KP: I see you found my website. If you were to ask my friends, they’d probably say I’m very quirky, positive and always happy—you never see me without a smile. I try to challenge myself in different ways by trying as many new things as possible.
One day in high school, I heard someone say they had a unicycle. The idea kind of blew my mind that anyone could buy a unicycle. So that night, I went online and bought one. I really challenged myself. I probably fell about 400 to 500 times, but once I got the hang out of it, I was on it 24/7. My parents like to joke that when I find a new interest I become almost obsessive.
CS: Well, you are obviously a well-rounded, successful, and motivated person. Any tips on how to be successful within your passions?
KP: The biggest piece of advice I have is to just go for it. Go out there and try things that are out of your comfort zone or things you feel unqualified for. If you had told me that I was going to win Project Yellow Light and see my billboard, I would’ve said you were crazy.

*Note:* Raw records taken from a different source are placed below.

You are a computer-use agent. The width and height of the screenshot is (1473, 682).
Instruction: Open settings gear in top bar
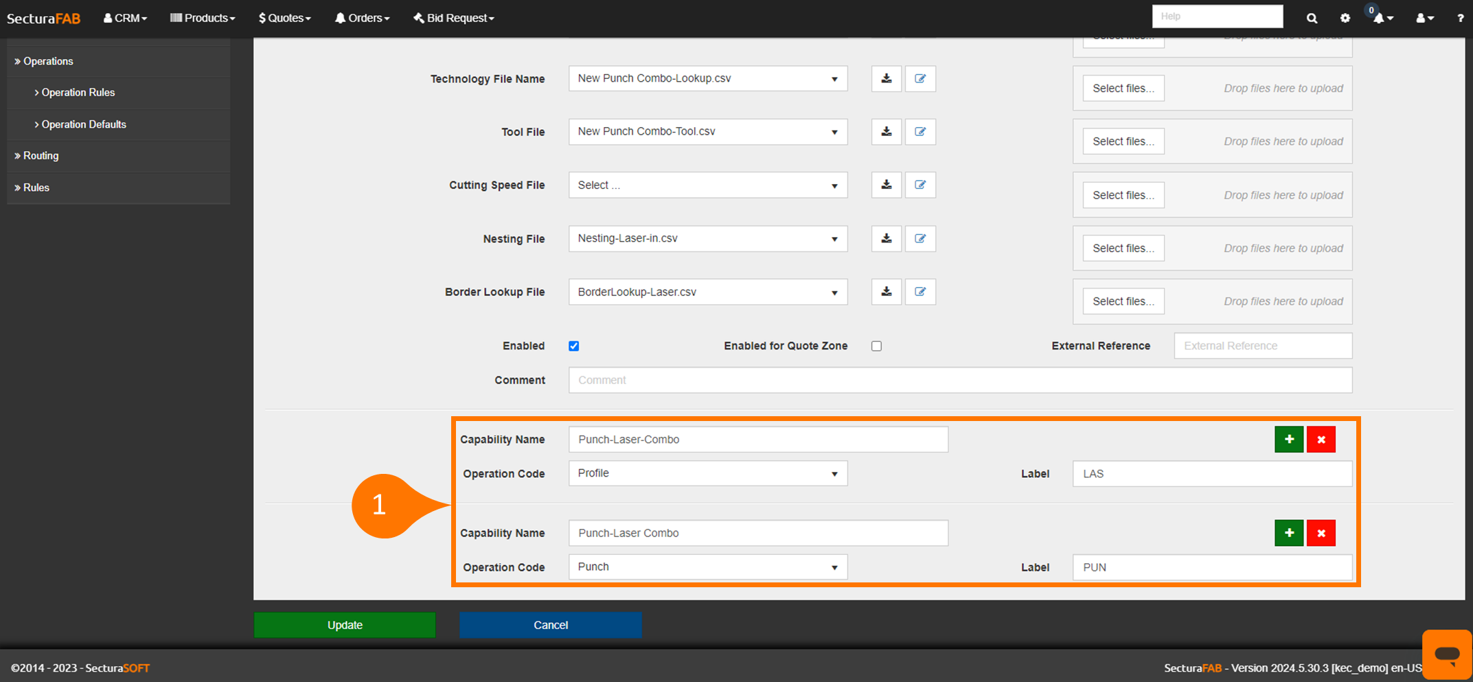pos(1345,19)
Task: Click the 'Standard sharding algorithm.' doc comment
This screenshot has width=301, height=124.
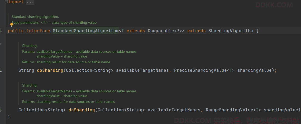Action: coord(35,17)
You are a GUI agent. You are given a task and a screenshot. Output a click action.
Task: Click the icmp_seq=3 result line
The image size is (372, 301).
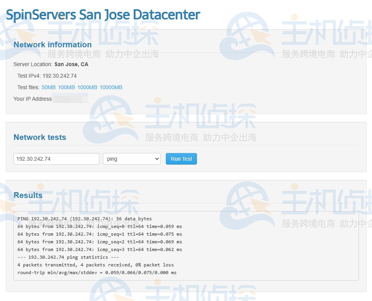pyautogui.click(x=100, y=249)
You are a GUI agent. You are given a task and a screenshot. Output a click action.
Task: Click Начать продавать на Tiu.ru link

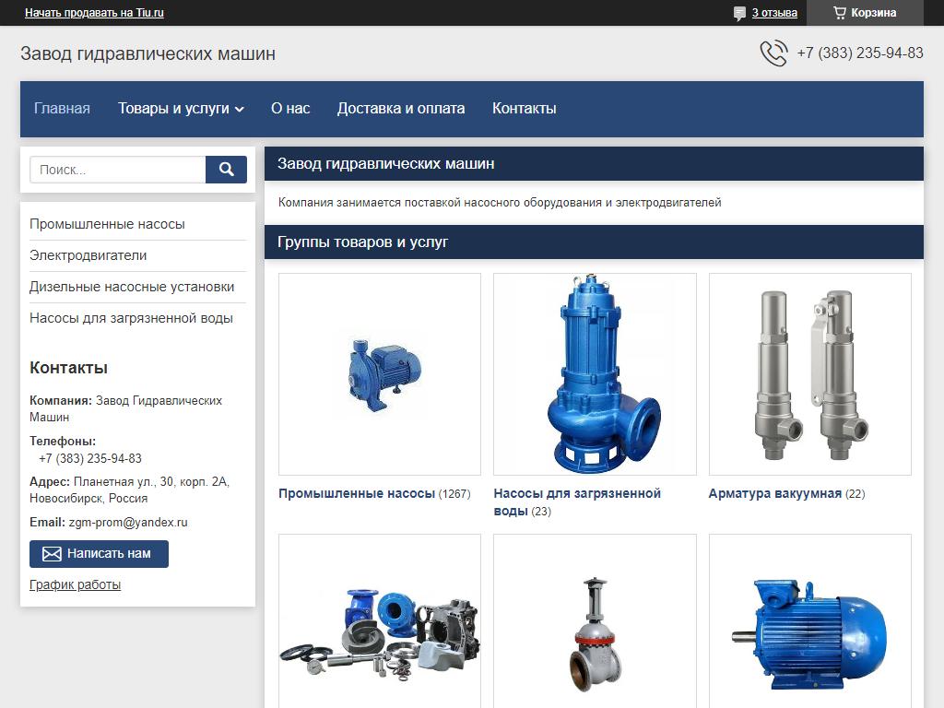(x=94, y=13)
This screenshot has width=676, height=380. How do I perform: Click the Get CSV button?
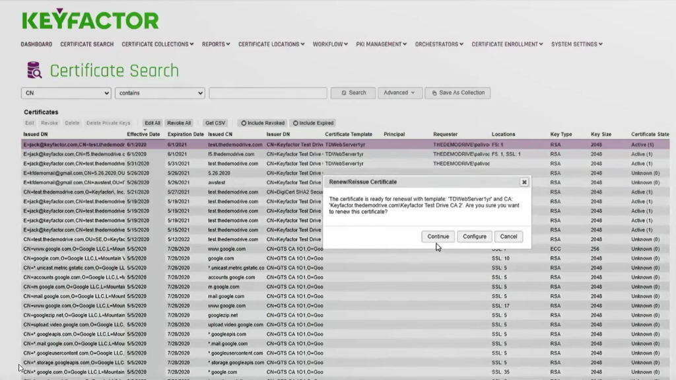(215, 123)
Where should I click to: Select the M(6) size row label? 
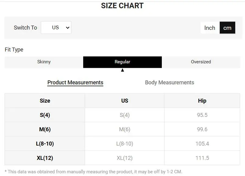(45, 129)

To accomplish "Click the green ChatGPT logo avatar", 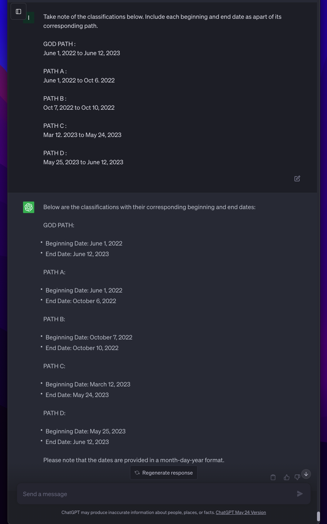I will pos(28,207).
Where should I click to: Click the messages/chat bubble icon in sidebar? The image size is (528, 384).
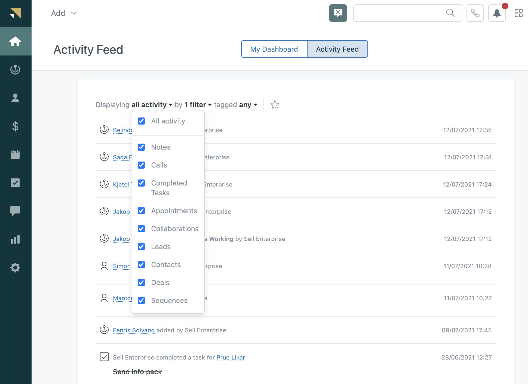[x=16, y=211]
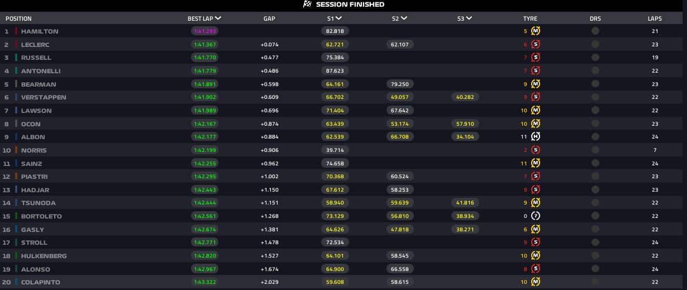Open the S1 sector column dropdown

click(x=339, y=18)
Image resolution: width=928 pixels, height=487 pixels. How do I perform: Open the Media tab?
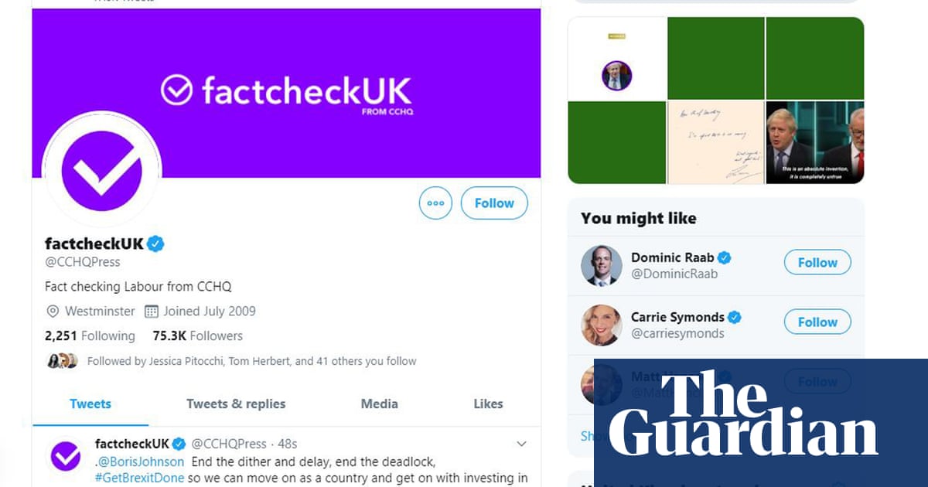pos(380,404)
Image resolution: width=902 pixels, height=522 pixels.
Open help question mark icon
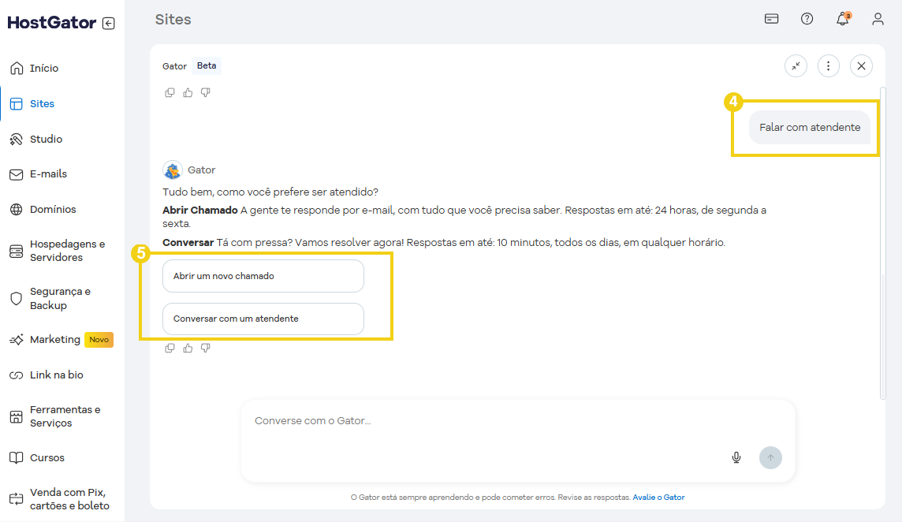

I also like to do things for the purpose of learning and education. This builds my professional skills, but I’m not looking to just build my résumé; it is a nice touch, but I think how I can build skills that help me prepare for the future and also make me a well-rounded individual. If kids can find things they want to do, they’ll be more successful than doing things others, like parents or friends, want them to do. I think it’s cheesy when I read all this, but they are definitely important things that led to awesome experiences for me.